» SELEÇÃO:
Não basta estar no lugar certo na hora certa. Roni Cunha Bueno, 39, Renato Mendes, 39, e Priscilla Erthal, 35, sócios da aceleradora Organica, acreditam que, na era do digital, mais do que acompanhar tendências, é preciso se reinventar constantemente.
Não dá para falar do negócio atual deles sem mencionar o que aprenderam quando lideraram a ascensão da Netshoes, pioneira do e-commerce brasileiro. Hoje, eles usam essa experiência ajudando seus clientes a alavancar exponencialmente seus negócios e assumindo novos desafios para eles mesmos.
Criada no final de 2014, a Organica trabalha buscando soluções para as companhias se adaptarem à realidade de um mercado cada vez mais influenciado por inovações de ferramentas digitais. A ideia é aproveitar as muitas janelas de oportunidade e não se acomodar a modelos ultrapassados de negócio.
Segundo os sócios, o propósito é “acelerar o material humano” — em primeiro lugar — e só depois a empresa o que, segundo eles, contraria o conceito padrão de uma aceleradora, que em geral é mais voltada à tecnologia. É o que afirma Roni:
“A gente acredita que a transformação se dá pelas pessoas e que a tecnologia é uma consequência”
Formado em Propaganda e Marketing pela ESPM, ele é CEO e fundador da aceleradora. Durante os dois primeiros anos, tocou a iniciativa sozinho, “como um lobo solitário”, diz. Até meados de 2016, quando abriu a empresa para o também paulistano Renato, jornalista formado pela PUC. Também diplomada em Publicidade pela PUC, mas do Rio de Janeiro, a carioca Priscilla chegou ao negócio no final do mesmo ano, assumindo a operação na capital fluminense.

» LINHAS DE DADOS:
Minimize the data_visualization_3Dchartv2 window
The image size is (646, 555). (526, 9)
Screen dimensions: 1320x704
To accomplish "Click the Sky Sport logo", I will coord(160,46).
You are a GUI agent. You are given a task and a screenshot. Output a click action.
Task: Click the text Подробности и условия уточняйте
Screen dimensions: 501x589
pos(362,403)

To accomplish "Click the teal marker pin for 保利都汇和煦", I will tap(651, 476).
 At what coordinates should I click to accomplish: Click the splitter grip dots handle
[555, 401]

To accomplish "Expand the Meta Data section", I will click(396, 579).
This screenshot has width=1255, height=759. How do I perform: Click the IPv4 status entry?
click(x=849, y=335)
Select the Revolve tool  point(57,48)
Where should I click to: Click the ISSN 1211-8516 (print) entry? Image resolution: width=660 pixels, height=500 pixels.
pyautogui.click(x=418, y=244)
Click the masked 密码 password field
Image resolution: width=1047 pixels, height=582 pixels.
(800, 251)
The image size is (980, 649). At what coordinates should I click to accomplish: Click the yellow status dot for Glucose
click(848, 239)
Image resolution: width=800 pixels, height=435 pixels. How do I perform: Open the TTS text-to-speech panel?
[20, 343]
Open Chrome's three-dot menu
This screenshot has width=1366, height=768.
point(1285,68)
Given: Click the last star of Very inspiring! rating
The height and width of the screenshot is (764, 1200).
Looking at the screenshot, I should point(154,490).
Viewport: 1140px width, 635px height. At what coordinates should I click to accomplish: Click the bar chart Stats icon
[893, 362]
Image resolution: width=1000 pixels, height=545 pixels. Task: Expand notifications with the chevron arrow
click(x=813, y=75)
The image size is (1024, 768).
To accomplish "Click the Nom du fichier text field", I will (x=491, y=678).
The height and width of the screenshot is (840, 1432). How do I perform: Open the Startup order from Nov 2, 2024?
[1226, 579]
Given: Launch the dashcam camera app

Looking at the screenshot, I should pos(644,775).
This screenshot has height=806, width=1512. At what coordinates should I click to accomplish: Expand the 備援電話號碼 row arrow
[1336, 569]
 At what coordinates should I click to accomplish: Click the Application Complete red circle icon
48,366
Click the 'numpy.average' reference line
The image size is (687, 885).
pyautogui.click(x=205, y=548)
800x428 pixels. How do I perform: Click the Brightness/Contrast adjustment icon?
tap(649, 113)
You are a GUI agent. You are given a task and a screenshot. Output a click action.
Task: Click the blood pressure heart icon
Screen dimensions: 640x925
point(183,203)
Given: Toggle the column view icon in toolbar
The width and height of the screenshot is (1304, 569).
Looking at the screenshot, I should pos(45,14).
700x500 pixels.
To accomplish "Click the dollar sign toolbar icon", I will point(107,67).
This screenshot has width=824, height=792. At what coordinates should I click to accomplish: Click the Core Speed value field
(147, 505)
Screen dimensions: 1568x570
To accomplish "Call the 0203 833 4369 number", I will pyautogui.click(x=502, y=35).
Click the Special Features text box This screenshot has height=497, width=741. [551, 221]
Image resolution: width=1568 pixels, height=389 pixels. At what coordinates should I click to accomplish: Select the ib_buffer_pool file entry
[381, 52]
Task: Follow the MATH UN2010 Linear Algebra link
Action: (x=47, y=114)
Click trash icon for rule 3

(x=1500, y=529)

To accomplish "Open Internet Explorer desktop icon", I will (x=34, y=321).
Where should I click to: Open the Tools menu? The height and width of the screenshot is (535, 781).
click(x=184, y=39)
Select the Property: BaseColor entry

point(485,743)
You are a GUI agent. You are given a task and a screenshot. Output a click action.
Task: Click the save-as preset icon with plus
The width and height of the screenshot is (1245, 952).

» TAREFA OBRIGATÓRIA A:
Liste o nome e a idade de cada sócio da Organica mencionado no texto sobre a aceleradora.
» TAREFA OBRIGATÓRIA B:
Prolongue o texto sobre a aceleradora Organica a partir do ponto em que ele termina.
Não é preciso consultar os dados.

» RESPOSTA CORRETA A:
Roni Cunha Bueno, 39 anos; Renato Mendes, 39 anos; Priscilla Erthal, 35 anos.

» RESPOSTA CORRETA B:
Inicialmente, o foco era trabalhar com startups — como os atuais clientes MaxMilhas, NetFarma e Dr. Consulta. Porém, para surpresa dos próprios sócios, empresas já estabelecidas começaram a procurá-los atrás de ajustes em seus modelos digitais. Entre elas, Oi, Santander, Banco Votorantim e Serasa Experian.
Ao perceberem essa demanda, eles decidiram que era hora de crescer e dar um primeiro impulso na Organica, seguindo o modelo que eles mesmo defendiam e que haviam desenvolvido anos antes, quando trabalharam juntos na Netshoes.
COMO FAZER DE UMA EXPERIÊNCIA DE TRABALHO A BASE PARA UM NOVO NEGÓCIO
Cerca de uma década atrás, os futuros sócios estavam, mesmo sem ter noção disso, fazendo um “intensivão” sobre mudanças no mercado na Netshoes. A então rede de lojas de artigos esportivos, criada em 2000, tinha iniciado a venda pela internet em 2002 e a operação não parava de crescer. Mesmo assim, era preciso redefinir seu modelo.
“O setor do varejo foi o primeiro em que, num intervalo de quatro anos, o negócio virtual abocanhou até 15% do negócio real”, conta Roni, que entrou na empresa em 2007 com a missão de apontar essa nova rota e firmar parcerias. Uma delas era com a B2W (fusão entre Americanas.com, Submarino e Shoptime), onde Priscilla, que sempre atuou com internet, cuidava das áreas de marketing e comercial.
A decisão estratégica — e que acabaria selando o destino da loja — foi fechar as sete unidades físicas e fazer da Netshoes uma pure play, ou seja, apostar todos os esforços no online.
O ano era 2007 e a Nova Economia, baseada em serviços e alavancada pelo fenômeno da internet, começava a ganhar cada vez mais espaço.
Se antes, com a venda em escala realizada em lojas físicas, as empresas ditavam qual produto chegaria ao consumidor e de que forma, o jogo virou quando os consumidores passaram a ter acesso a computadores em casa.
“O que a gente percebeu nessa experiência quase intuitiva é que o digital estava dando um novo tipo de poder de escolha para as as pessoas, e que a gente podia vender nossos produtos onde e quando elas quisessem”, diz Roni.
No Brasil, a Netshoes foi a primeira a atender 24/7 (24h por dia, sete dias por semana) e a usar as redes sociais para isso. O pioneirismo levou Priscilla a aceitar o convite de trabalhar na empresa em 2011, mesmo ano em que Renato chegou. Ex-colega de colégio de Roni, ele vinha de tentativas de seguir carreira como jornalista de economia em revistas como IstoÉ Dinheiro, Exame e Você S.A. e tinha realizado uma pós-graduação em Economia Internacional em Madri. Entrou para tocar a área de comunicação.
“Nós três criamos uma conexão muito forte porque éramos os que realmente viviam aquela montanha russa”, conta Renato.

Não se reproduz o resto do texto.